心強い仲間のティアは世界一の踊り子を目指すためにクグレック達と共にアルトフールへ行くことはないが、ムーが知っているアルトフールの話を聞いてみたいということで、部屋にいた。
部屋はリラックスした雰囲気が流れており、ティアが持ち込んだお菓子とハーブティーを飲みながら談笑が交わされていた。
「ハッシュ、お前、うら若きレディがいるんだから、上に何か着たまえ。」
と、ディレィッシュが、彼の弟であるハッシュを諌める。ハッシュは上半身裸であった。丁度食後の筋トレを行った直後にクグレックたちが部屋に入って来たので、上半身が裸のままだった。
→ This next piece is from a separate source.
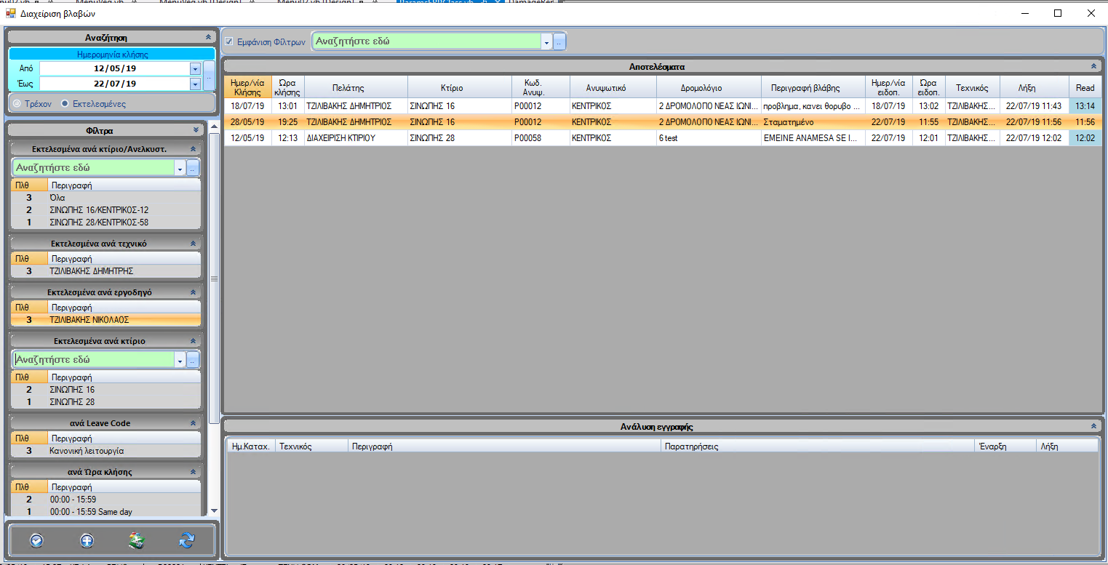This screenshot has width=1108, height=565.
Task: Click the '..' button beside top search box
Action: click(x=559, y=42)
本人はこれが毎日の日課なので、大して気にする様子もなくいたって自然な様子でいたが、兄に諌められたため、静かにシャツを羽織った。
「ハッシュは脱ぎ癖があるのかな?」
ニタが冷やかした。
「まぁ、裸の方が楽だな、と思う時は結構ある。」
正直に答えるハッシュ。ニタはその返答に少々呆れた様子で
「だからうちのククに裸体を見せつけるなっての。変態。」
というと、ディレィッシュもそれに便乗してハッシュのことを「変態」と囃し立てる。
「ちょっと、あなた達、予定立てるんでしょ。ムーの話、聞かないでいいの?」
と、ティアが言い、更にハッシュの身体をまじまじと見つめながら、
「それに、…そうね、ハッシュは良い体をしてると思うわ。筋肉が着いてて立派な体よ。」
と言った。それに対してハッシュは若干困った様子で
「…あの、別に俺は自分の身体を見せつけたいわけじゃないからな。ただ、筋トレしてると暑くなってくるから…」
と、ため息を吐く。
「…ま、お腹の傷も治って来たしな。見せられる身体になって良かったよ。白魔女様様だな。」
と、ディレィッシュが言った。それに反応したのがティアだった。
「白魔女ねぇ…」
と、意味ありげに呟くティアだったが、それ以上言葉を続けることはなかった。御山を登っていた時も白魔女のことが話題に上がったが、彼女は極力白魔女の話題を避けたがっているようであった。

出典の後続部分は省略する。